Instructions for the task: In the data that follows, give the number of lines containing the word "agent". Offer no additional comment.

Dataset entries:

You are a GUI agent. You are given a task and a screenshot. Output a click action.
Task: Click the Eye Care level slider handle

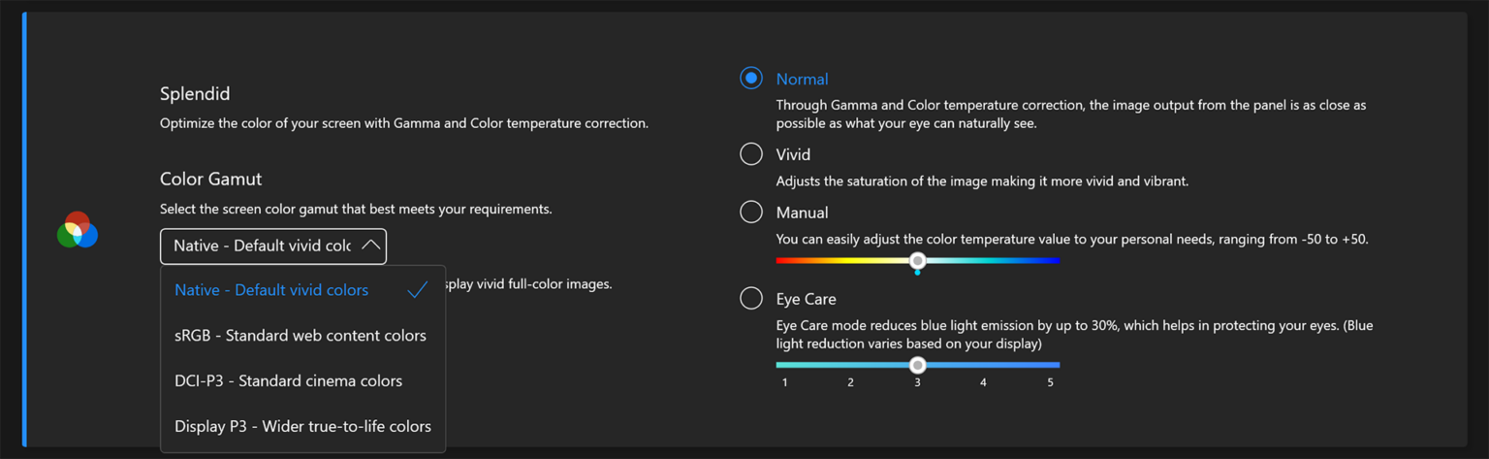coord(917,365)
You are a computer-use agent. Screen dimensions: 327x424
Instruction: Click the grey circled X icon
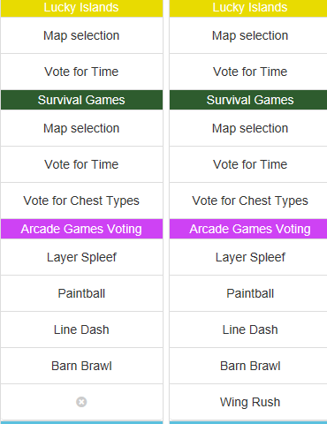(x=81, y=402)
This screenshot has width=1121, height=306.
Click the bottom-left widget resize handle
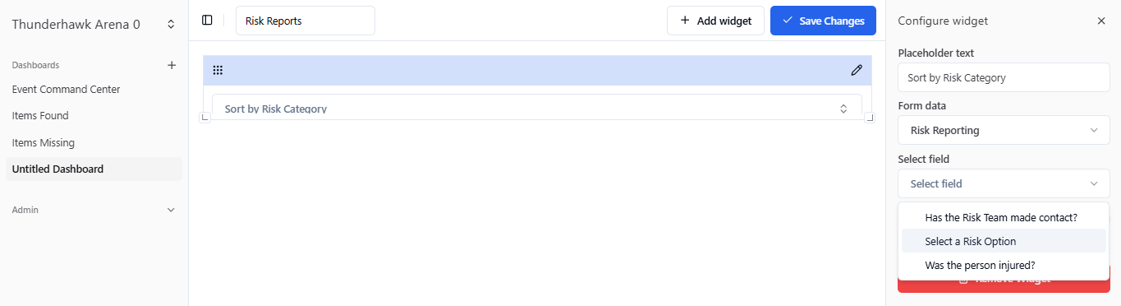pyautogui.click(x=205, y=118)
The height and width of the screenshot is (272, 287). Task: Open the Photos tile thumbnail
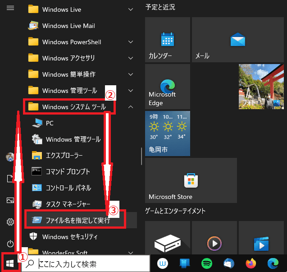click(x=261, y=87)
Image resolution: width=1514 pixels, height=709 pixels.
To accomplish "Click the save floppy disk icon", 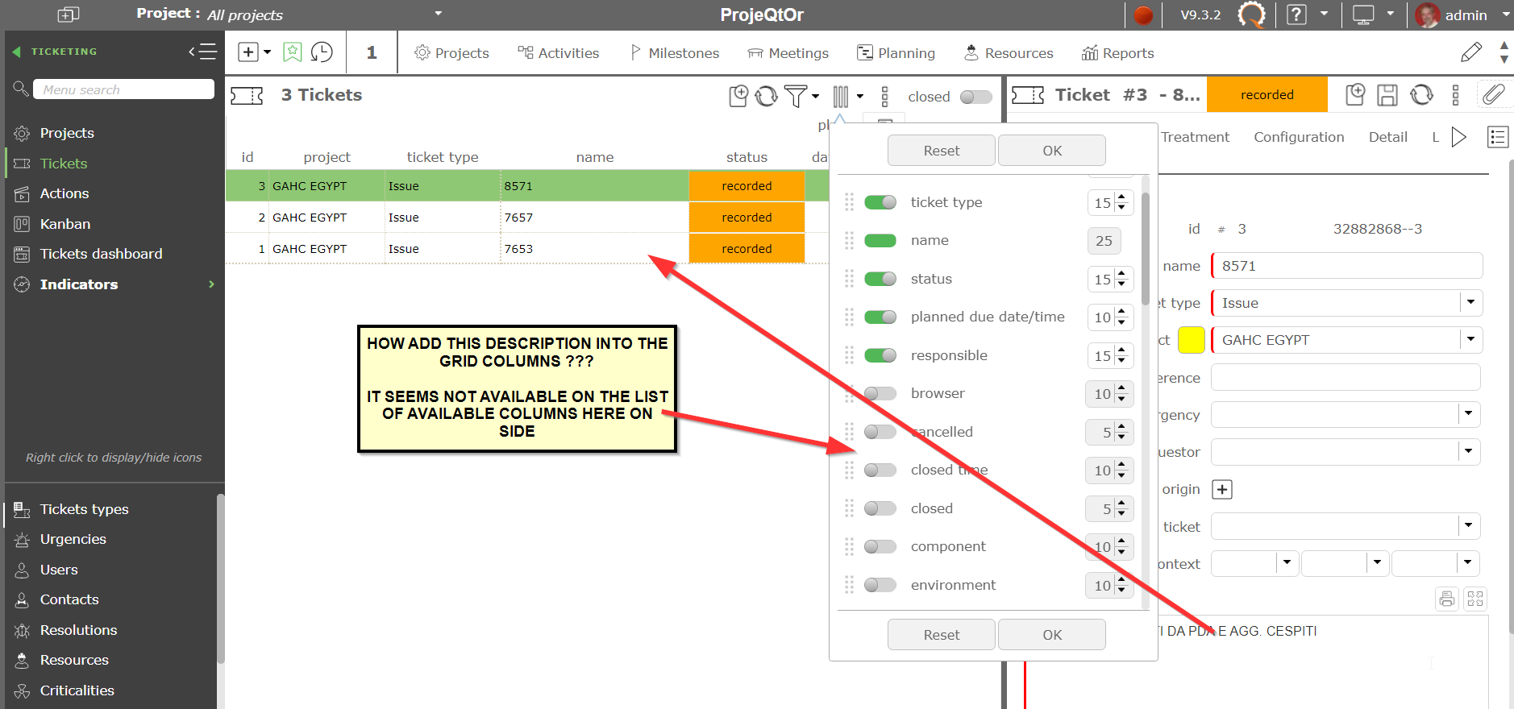I will coord(1387,95).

Output for this task: 2